━━━━━ PROVIDED DATA
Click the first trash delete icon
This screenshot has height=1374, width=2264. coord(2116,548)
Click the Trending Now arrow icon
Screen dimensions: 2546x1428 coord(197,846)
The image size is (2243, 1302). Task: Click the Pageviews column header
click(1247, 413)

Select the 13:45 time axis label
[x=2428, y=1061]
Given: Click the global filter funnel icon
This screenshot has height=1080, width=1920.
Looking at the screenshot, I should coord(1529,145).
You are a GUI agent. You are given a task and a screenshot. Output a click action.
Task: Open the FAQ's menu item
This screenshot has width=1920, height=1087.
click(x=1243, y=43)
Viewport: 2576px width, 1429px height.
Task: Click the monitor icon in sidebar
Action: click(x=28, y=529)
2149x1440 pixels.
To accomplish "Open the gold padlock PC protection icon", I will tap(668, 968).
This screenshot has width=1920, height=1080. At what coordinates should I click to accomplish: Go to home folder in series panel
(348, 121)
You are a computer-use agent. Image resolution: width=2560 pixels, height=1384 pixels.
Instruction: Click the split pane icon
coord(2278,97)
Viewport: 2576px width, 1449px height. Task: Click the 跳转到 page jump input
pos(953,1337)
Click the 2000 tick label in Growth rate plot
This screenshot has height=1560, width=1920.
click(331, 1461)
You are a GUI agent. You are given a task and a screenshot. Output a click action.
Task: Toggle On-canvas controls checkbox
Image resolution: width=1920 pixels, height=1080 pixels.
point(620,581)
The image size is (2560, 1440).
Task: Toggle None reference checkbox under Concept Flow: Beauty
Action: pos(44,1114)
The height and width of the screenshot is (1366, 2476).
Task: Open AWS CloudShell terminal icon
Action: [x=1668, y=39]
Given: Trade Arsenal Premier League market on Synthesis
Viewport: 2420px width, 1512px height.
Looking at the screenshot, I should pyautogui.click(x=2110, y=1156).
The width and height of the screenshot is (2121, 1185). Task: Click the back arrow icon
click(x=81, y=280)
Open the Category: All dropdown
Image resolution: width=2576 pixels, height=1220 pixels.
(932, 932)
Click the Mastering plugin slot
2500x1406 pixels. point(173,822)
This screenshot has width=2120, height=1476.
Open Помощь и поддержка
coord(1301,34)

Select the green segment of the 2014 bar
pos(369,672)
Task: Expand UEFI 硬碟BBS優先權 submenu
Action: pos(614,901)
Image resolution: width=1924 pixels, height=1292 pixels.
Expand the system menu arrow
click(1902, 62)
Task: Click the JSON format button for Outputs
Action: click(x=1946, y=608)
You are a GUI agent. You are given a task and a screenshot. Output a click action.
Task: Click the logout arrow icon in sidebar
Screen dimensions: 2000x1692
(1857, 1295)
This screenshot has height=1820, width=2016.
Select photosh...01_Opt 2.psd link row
━━━━━━━━━━
### ACTION ITEM
Exact repetition is required: return every record shown above.

### EXERCISE OUTPUT
Click the first trash delete icon
This screenshot has height=1374, width=2264. coord(2116,548)
Click the Trending Now arrow icon
Screen dimensions: 2546x1428 coord(197,846)
The image size is (2243, 1302). Task: Click the Pageviews column header
click(1247, 413)

Select the 13:45 time axis label
[x=2428, y=1061]
Given: Click the global filter funnel icon
This screenshot has height=1080, width=1920.
Looking at the screenshot, I should coord(1529,145).
You are a GUI agent. You are given a task and a screenshot. Output a click action.
Task: Open the FAQ's menu item
This screenshot has width=1920, height=1087.
click(x=1243, y=43)
Viewport: 2576px width, 1429px height.
Task: Click the monitor icon in sidebar
Action: click(x=28, y=529)
2149x1440 pixels.
To accomplish "Open the gold padlock PC protection icon", I will tap(668, 968).
This screenshot has width=1920, height=1080. At what coordinates should I click to accomplish: Go to home folder in series panel
(348, 121)
You are a computer-use agent. Image resolution: width=2560 pixels, height=1384 pixels.
Instruction: Click the split pane icon
coord(2278,97)
Viewport: 2576px width, 1449px height. Task: Click the 跳转到 page jump input
pos(953,1337)
Click the 2000 tick label in Growth rate plot
This screenshot has height=1560, width=1920.
click(331, 1461)
You are a GUI agent. You are given a task and a screenshot. Output a click action.
Task: Toggle On-canvas controls checkbox
Image resolution: width=1920 pixels, height=1080 pixels.
point(620,581)
The image size is (2560, 1440).
Task: Toggle None reference checkbox under Concept Flow: Beauty
Action: pos(44,1114)
The height and width of the screenshot is (1366, 2476).
Task: Open AWS CloudShell terminal icon
Action: [x=1668, y=39]
Given: Trade Arsenal Premier League market on Synthesis
Viewport: 2420px width, 1512px height.
Looking at the screenshot, I should pyautogui.click(x=2110, y=1156).
The width and height of the screenshot is (2121, 1185). Task: Click the back arrow icon
click(x=81, y=280)
Open the Category: All dropdown
Image resolution: width=2576 pixels, height=1220 pixels.
(932, 932)
Click the Mastering plugin slot
2500x1406 pixels. point(173,822)
This screenshot has width=2120, height=1476.
Open Помощь и поддержка
coord(1301,34)

Select the green segment of the 2014 bar
pos(369,672)
Task: Expand UEFI 硬碟BBS優先權 submenu
Action: pos(614,901)
Image resolution: width=1924 pixels, height=1292 pixels.
Expand the system menu arrow
click(1902, 62)
Task: Click the JSON format button for Outputs
Action: click(x=1946, y=608)
You are a GUI agent. You are given a task and a screenshot. Output a click action.
Task: Click the logout arrow icon in sidebar
Screen dimensions: 2000x1692
(1857, 1295)
This screenshot has height=1820, width=2016.
Select photosh...01_Opt 2.psd link row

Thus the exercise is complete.